## What you are asked to do:
Only the lines from the one with "Focus the Buscar search field" through the last line of the records below belong in your answer, reproduced exactly and with the pictures left out.

## Dataset content:
+---+
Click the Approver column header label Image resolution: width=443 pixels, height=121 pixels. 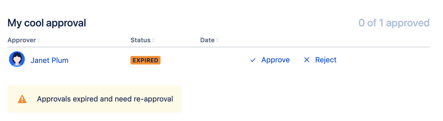click(22, 40)
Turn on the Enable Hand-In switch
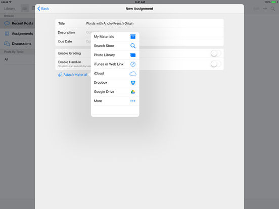 pyautogui.click(x=216, y=64)
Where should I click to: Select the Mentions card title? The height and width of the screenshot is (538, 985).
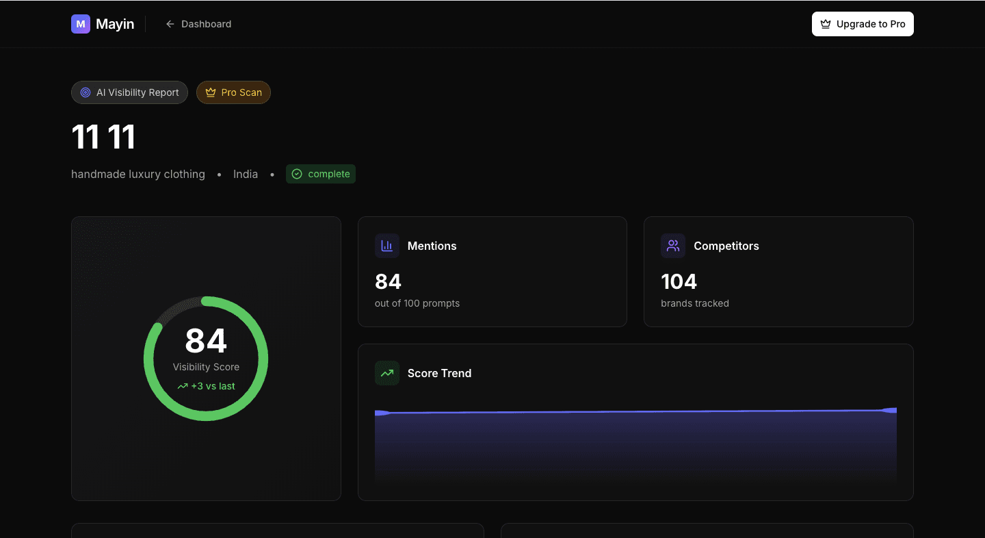tap(432, 246)
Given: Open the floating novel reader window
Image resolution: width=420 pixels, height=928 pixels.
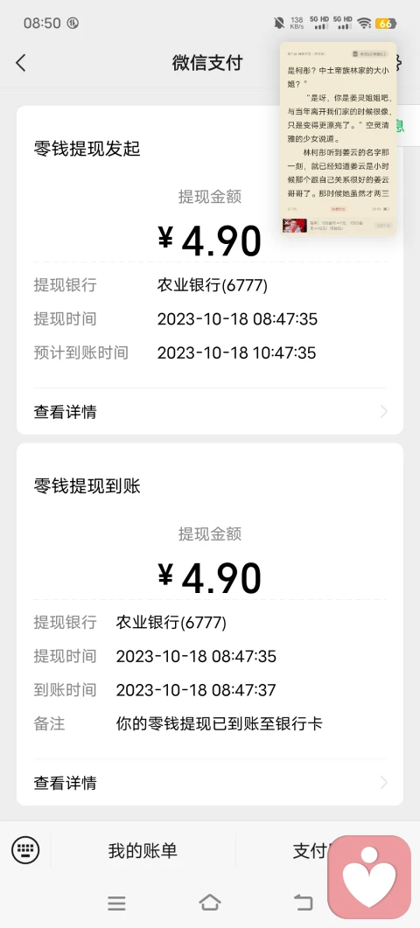Looking at the screenshot, I should [x=339, y=138].
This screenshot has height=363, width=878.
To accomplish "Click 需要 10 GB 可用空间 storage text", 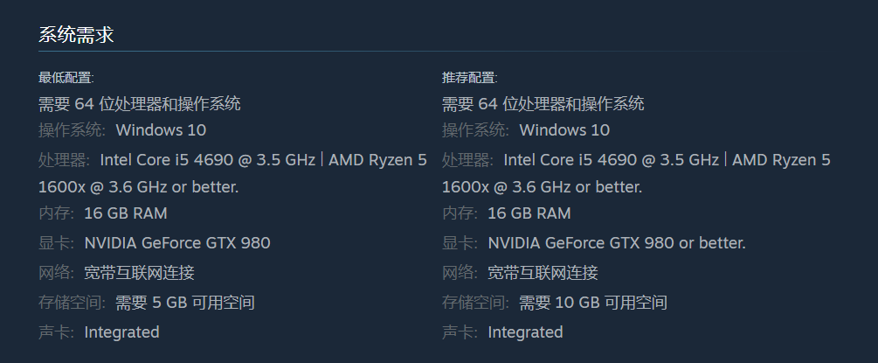I will [593, 303].
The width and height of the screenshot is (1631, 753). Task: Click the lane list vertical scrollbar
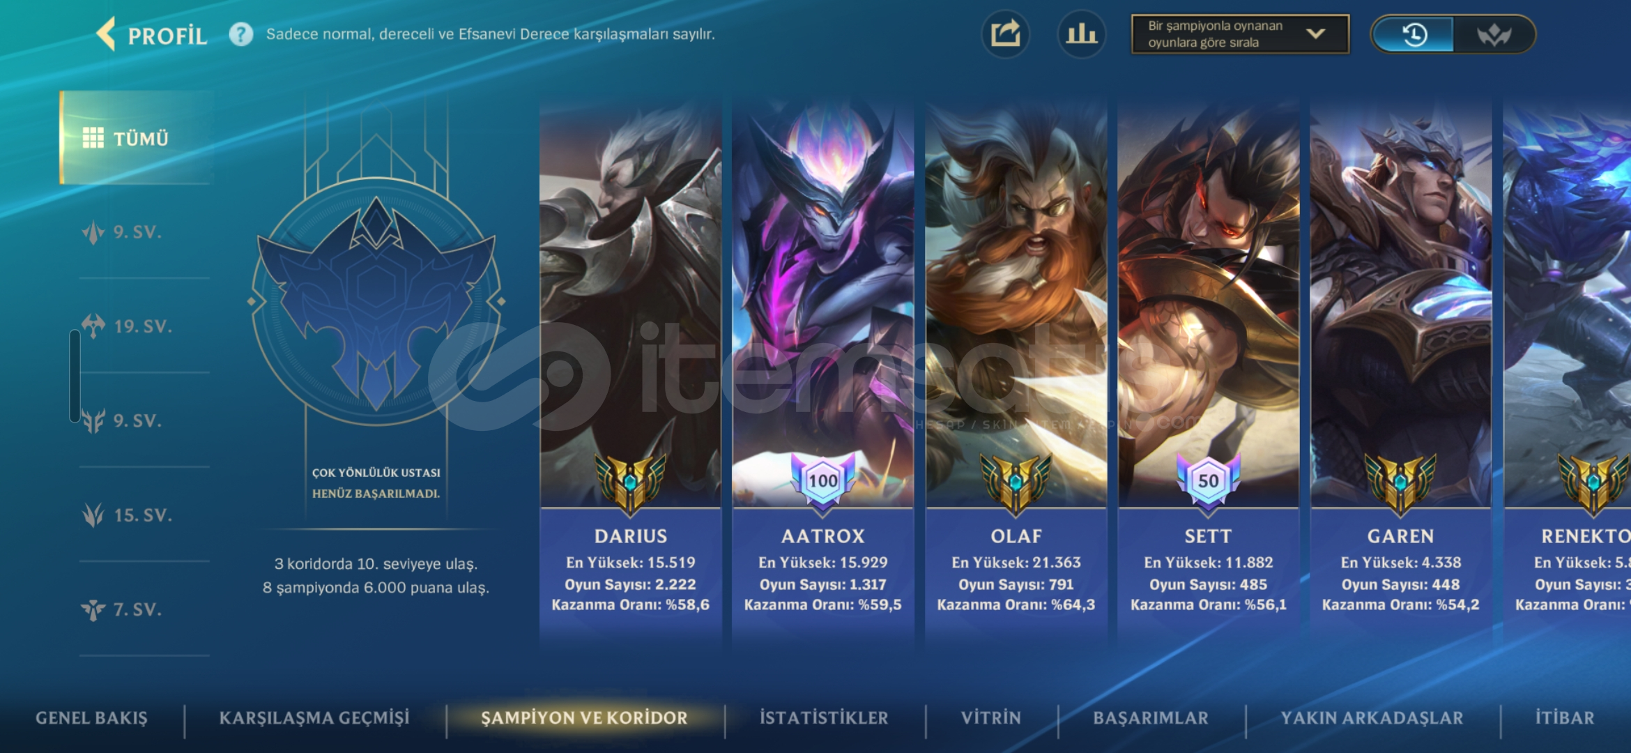click(75, 376)
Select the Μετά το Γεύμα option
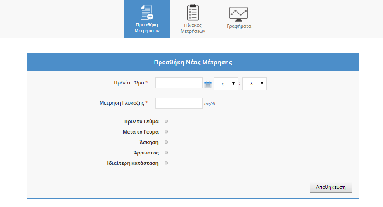 (166, 132)
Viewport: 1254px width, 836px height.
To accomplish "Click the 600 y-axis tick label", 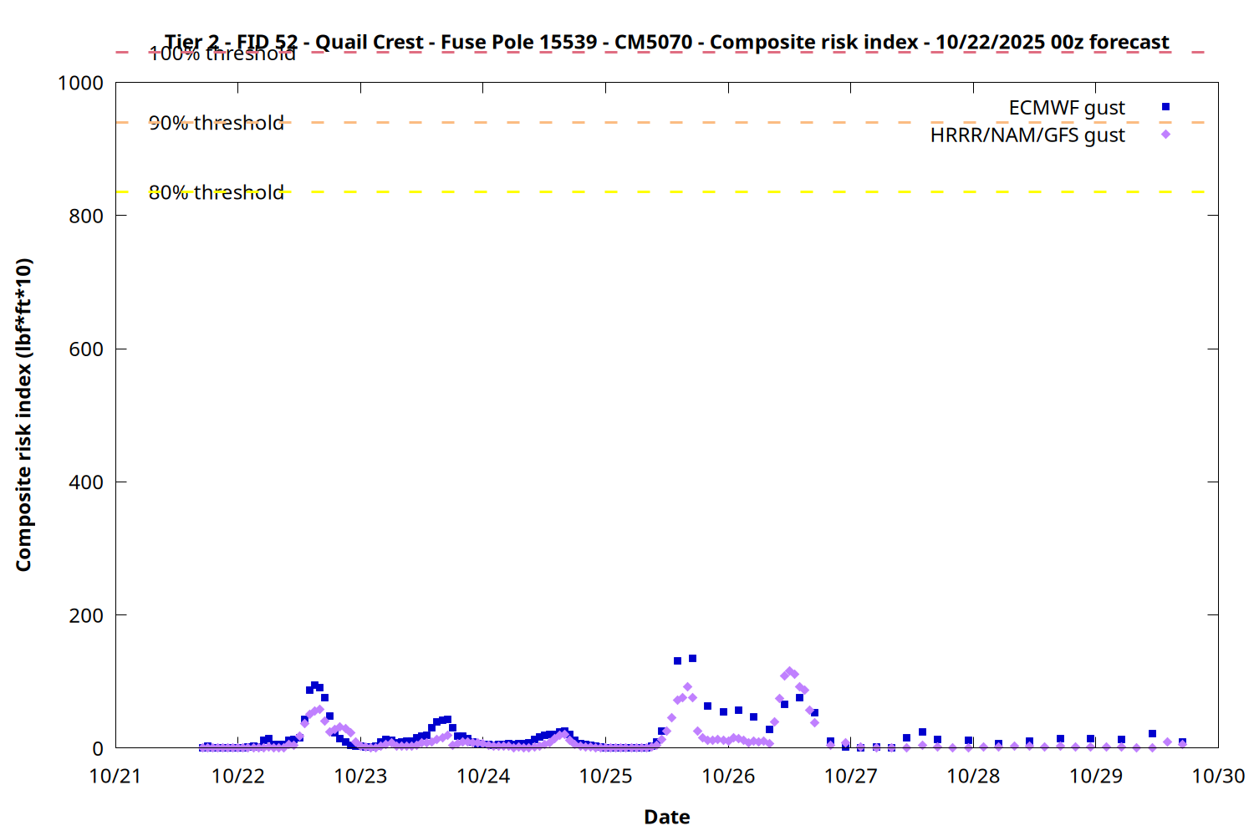I will click(x=86, y=349).
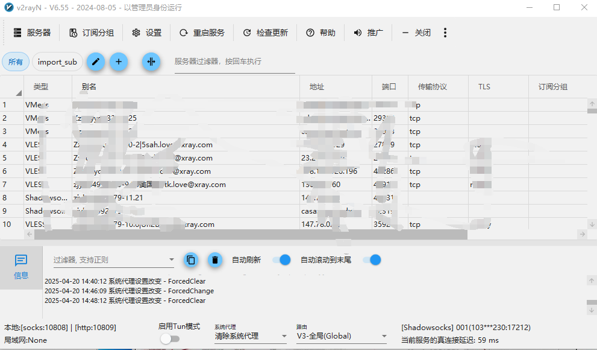Clear log messages with the trash icon
Viewport: 597px width, 350px height.
[214, 260]
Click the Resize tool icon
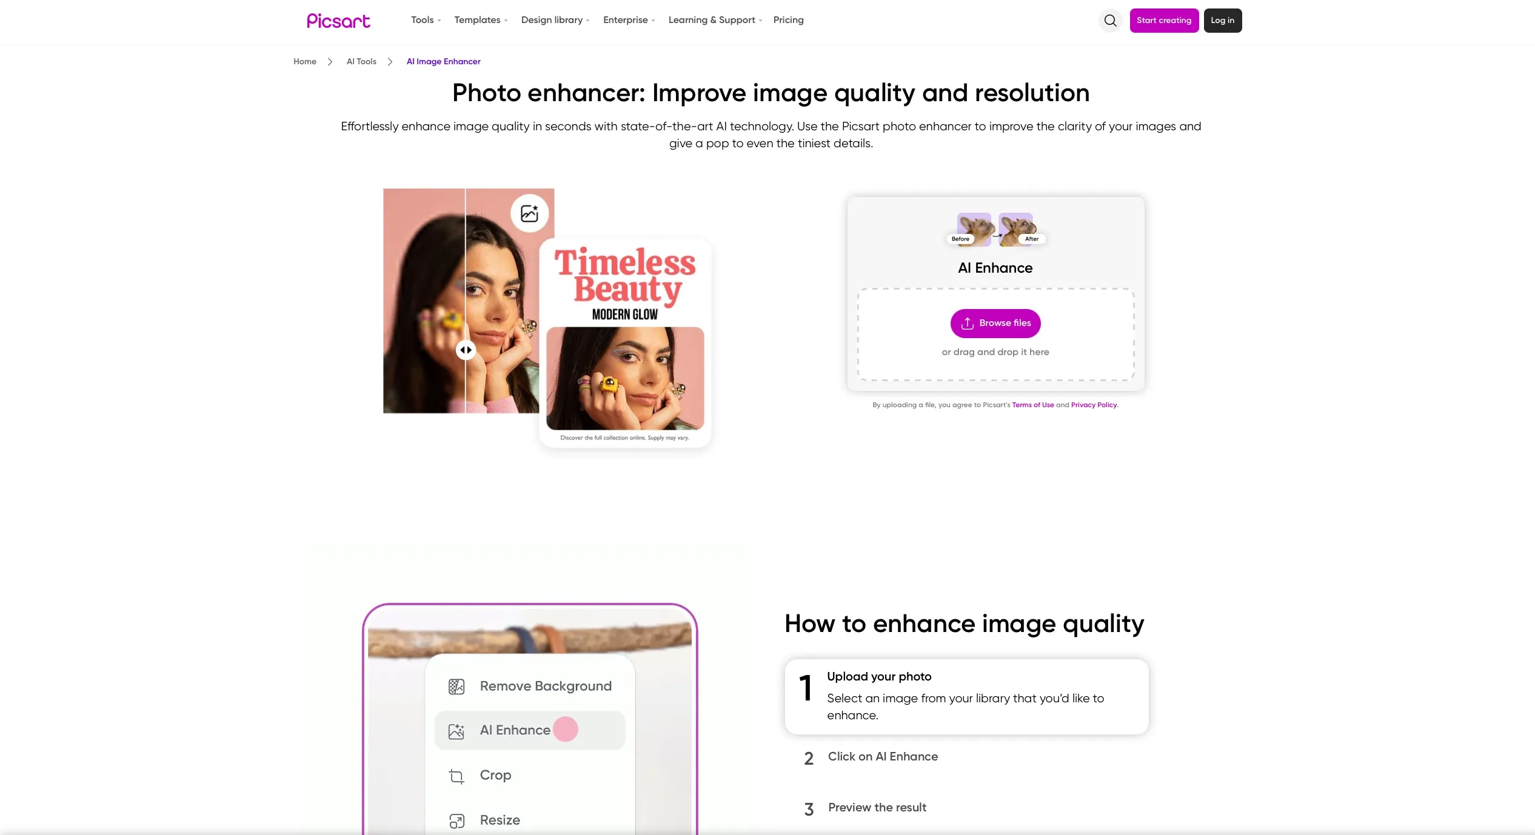The image size is (1535, 835). pyautogui.click(x=458, y=820)
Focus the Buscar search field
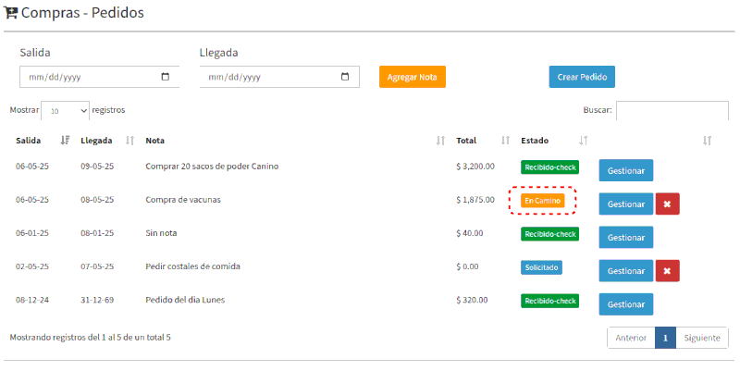 point(672,110)
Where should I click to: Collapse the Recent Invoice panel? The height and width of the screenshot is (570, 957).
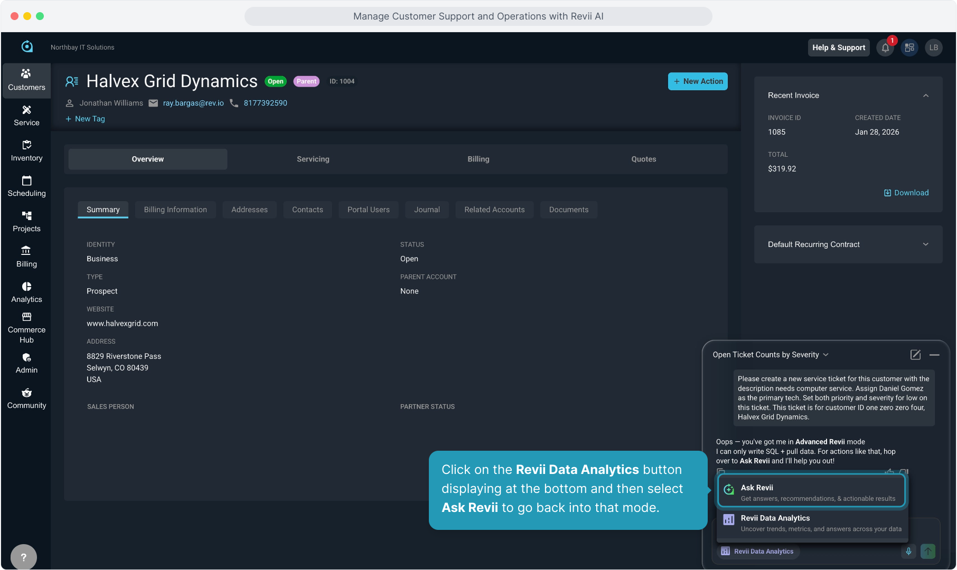[925, 96]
+---+
## Exercise response:
Focus the Buscar search field
 point(672,110)
Where should I click to: Collapse the Recent Invoice panel? The height and width of the screenshot is (570, 957).
[925, 96]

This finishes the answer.